__选段__.

┌──

|
- """
- .. _embed-loader:
-
- 用于读取预训练的embedding, 读取结果可直接载入为模型参数
- """
- import os
-
- import numpy as np
-
- from ..core.vocabulary import Vocabulary
- from .base_loader import BaseLoader
-
- import warnings
-
- class EmbedLoader(BaseLoader):
- """
- 别名::class:`fastNLP.io.EmbedLoader` :class:`fastNLP.io.embed_loader.EmbedLoader`
-
- 这个类用于从预训练的Embedding中load数据。
- """
-
- def __init__(self):
- super(EmbedLoader, self).__init__()
-
- @staticmethod
- def load_with_vocab(embed_filepath, vocab, dtype=np.float32, normalize=True, error='ignore'):
- """
- 从embed_filepath这个预训练的词向量中抽取出vocab这个词表的词的embedding。EmbedLoader将自动判断embed_filepath是
- word2vec(第一行只有两个元素)还是glove格式的数据。
-
- :param str embed_filepath: 预训练的embedding的路径。
- :param vocab: 词表 :class:`~fastNLP.Vocabulary` 类型,读取出现在vocab中的词的embedding。
- 没有出现在vocab中的词的embedding将通过找到的词的embedding的正态分布采样出来,以使得整个Embedding是同分布的。
- :param dtype: 读出的embedding的类型
- :param bool normalize: 是否将每个vector归一化到norm为1
- :param str error: `ignore` , `strict` ; 如果 `ignore` ,错误将自动跳过; 如果 `strict` , 错误将抛出。
- 这里主要可能出错的地方在于词表有空行或者词表出现了维度不一致。
- :return numpy.ndarray: shape为 [len(vocab), dimension], dimension由pretrain的embedding决定。
- """
- assert isinstance(vocab, Vocabulary), "Only fastNLP.Vocabulary is supported."
- if not os.path.exists(embed_filepath):
- raise FileNotFoundError("`{}` does not exist.".format(embed_filepath))
- with open(embed_filepath, 'r', encoding='utf-8') as f:
- hit_flags = np.zeros(len(vocab), dtype=bool)
- line = f.readline().strip()
- parts = line.split()
- start_idx = 0
- if len(parts)==2:
- dim = int(parts[1])
- start_idx += 1
- else:
- dim = len(parts)-1
- f.seek(0)
- matrix = np.random.randn(len(vocab), dim).astype(dtype)

└──

__书面任务 A__.
根据这段 EmbedLoader 代码，回答下面几个问题：
(i) 怎么判断一个预训练文件是 word2vec 格式？
(ii) 参数 error 可以取哪两个值？
(iii) load_with_vocab 返回的数组是什么形状？
__书面任务 B__.
对照这段 EmbedLoader 代码，判断下面各句说得对不对。每句回答“是”或“否”，并引用代码里起决定作用的原话。
(i) normalize 参数默认是开着的。
(ii) 没在 vocab 里出现的词，embedding 会被设成全零。
(iii) 找不到 embed_filepath 对应的文件时，会抛出 FileNotFoundError。
__书面任务 C__.
从 EmbedLoader 代码停下的那一行往后续写。

__给定数据__.
┌──

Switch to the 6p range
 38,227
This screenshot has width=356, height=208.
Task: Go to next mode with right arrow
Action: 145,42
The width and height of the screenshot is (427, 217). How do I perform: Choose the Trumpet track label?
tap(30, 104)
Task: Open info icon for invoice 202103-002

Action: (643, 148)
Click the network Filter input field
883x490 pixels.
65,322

└──
┌──

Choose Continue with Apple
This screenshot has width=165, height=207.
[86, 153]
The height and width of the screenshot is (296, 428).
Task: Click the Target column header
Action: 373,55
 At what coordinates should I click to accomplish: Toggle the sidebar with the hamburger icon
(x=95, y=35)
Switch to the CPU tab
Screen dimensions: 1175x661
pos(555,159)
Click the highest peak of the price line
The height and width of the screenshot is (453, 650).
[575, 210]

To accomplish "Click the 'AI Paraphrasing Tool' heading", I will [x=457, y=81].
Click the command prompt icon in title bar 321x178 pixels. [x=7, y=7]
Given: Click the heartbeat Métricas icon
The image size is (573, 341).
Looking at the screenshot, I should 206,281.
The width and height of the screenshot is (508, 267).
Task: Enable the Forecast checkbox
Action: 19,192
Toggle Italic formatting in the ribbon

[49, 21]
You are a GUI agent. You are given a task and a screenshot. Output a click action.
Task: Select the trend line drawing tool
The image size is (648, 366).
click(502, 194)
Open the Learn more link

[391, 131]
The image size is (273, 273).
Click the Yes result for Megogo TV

└──

__参考答案 A__.
(i) 第一行只有两个元素。
(ii) `ignore` 和 `strict`。
(iii) [len(vocab), dimension]。

__参考答案 B__.
(i) 是。“normalize=True”
(ii) 否。“没有出现在vocab中的词的embedding将通过找到的词的embedding的正态分布采样出来”
(iii) 是。“raise FileNotFoundError”

__参考答案 C__.
- for idx, line in enumerate(f, start_idx):
- try:
- parts = line.strip().split()
- if parts[0] in vocab:
- index = vocab.to_index(parts[0])
- matrix[index] = np.fromstring(' '.join(parts[1:]), sep=' ', dtype=dtype, count=dim)
- hit_flags[index] = True
- except Exception as e:
- if error == 'ignore':
- warnings.warn("Error occurred at the {} line.".format(idx))
- else:
- print("Error occurred at the {} line.".format(idx))
- raise e
- total_hits = sum(hit_flags)
- print("Found {} out of {} words in the pre-training embedding.".format(total_hits, len(vocab)))
- found_vectors = matrix[hit_flags]
- if len(found_vectors)!=0:
- mean = np.mean(found_vectors, axis=0, keepdims=True)
- std = np.std(found_vectors, axis=0, keepdims=True)
- unfound_vec_num = len(vocab) - total_hits
- r_vecs = np.random.randn(unfound_vec_num, dim).astype(dtype)*std + mean
- matrix[hit_flags==False] = r_vecs
-
- if normalize:
- matrix /= np.linalg.norm(matrix, axis=1, keepdims=True)
-
- return matrix
-
- @staticmethod
- def load_without_vocab(embed_filepath, dtype=np.float32, padding='<pad>', unknown='<unk>', normalize=True,
- error='ignore'):
- """
- 从embed_filepath中读取预训练的word vector。根据预训练的词表读取embedding并生成一个对应的Vocabulary。
-
- :param str embed_filepath: 预训练的embedding的路径。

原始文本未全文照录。